Symphony No.4 – Gustav Mahler (1860-1911)
- Bedächtig, nicht eilen (Moderately, not rushed)
- In gemächlicher Bewegung, ohne Hast (Leisurely moving, without haste)
- Ruhevoll, poco adagio (Peacefully, somewhat slowly)
- Sehr behaglich (Very comfortably)
At sixty minutes, Mahler’s Fourth Symphony is by far his shortest. The symphony was written between 1899-1900, at a time when Mahler was living and working in Vienna – he was the Music Director of the Vienna Court Opera (now known as the Vienna State Opera). In fact, during Mahler’s lifetime he was better known as a conductor than a composer, and would only write during his holidays when he had escaped to the countryside. At this point in his life he was still a single man, and he met his future wife Alma in the November of 1901, the same month as this symphony’s premiere. They were to go on to have two children together.
Mahler’s connection to children throughout his life is drenched in sadness – eight of his siblings died in childhood, and his daughter Maria died of scarlet fever at the age of four. However, this piece paints a happy picture of a childhood view of heaven, with the fourth movement being based around Mahler’s song Das himmlische Leben (‘the Heavenly Life’). It is taken from Mahler’s settings of Des Knaben Wunderhorn (The Boy’s Magic Horn), a collection of German folk poems that he set to music several times throughout his life. The fourth movement had actually originally been written as a song with piano accompaniment in 1892, and much of the musical material in the symphony is drawn from it.
The symphony opens with sounds of winds and sleigh bells, reminiscent of winter in Vienna. In the playful and childlike movement we are introduced to the themes and their variations that we will hear throughout the symphony, from the lilting dance-like motifs, to the small moments of lullaby, and the folkish tunes played throughout the orchestra. On the surface there is a childlike naivety to much of the music. But under the surface of simplicity, there is complexity to the way the themes work together to weave the texture. The whirling and swirling continues, winding the movement forward to a happy finale.
The second movement is a scherzo, described as “a sort of uncanny fairytale” by Bruno Walter, Mahler’s assistant. Instruments pass around melodies and motifs, creating a creeping and twisted folk story feel with a lilting dance rhythm. The solo violin has a central role to this movement, and has been re-tuned up a tone to create a harsher sound. According to Alma Mahler, the inspiration came from a painting by Arnold Bocklin called “Self Portrait with death playing the Fiddle.”
Mahler thought this adagio was the best of his slow movements, and is in essence a theme and variations. He noted that the movement was inspired by church sculptures.
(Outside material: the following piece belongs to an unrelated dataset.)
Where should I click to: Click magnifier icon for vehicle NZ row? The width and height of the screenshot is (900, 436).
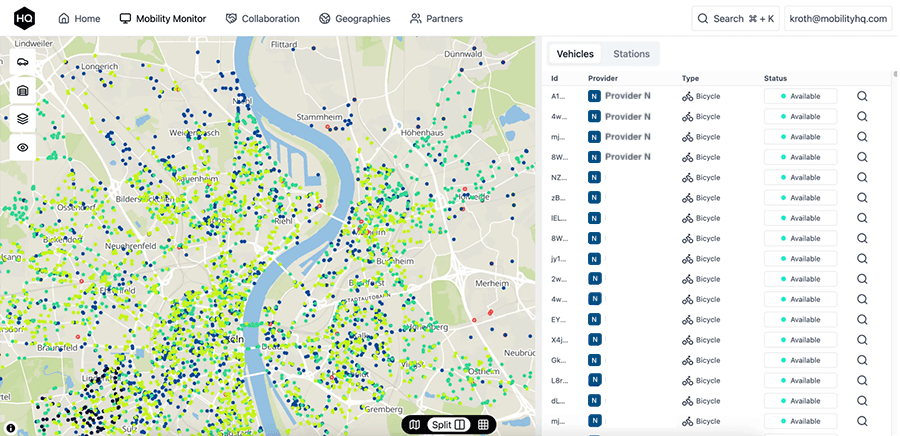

There is a gorgeous stillness and simplicity, tugging at the heart strings then briefly bursting into joy before the end of the movement.
We go straight into the fourth movement, where all the previous themes are brought together as the soprano sings a childish picture of heaven. It is simple, tuneful and joyful. The harps confirm our heavenly setting, as the orchestra accompanies a, earnest song filled with cheer and peace.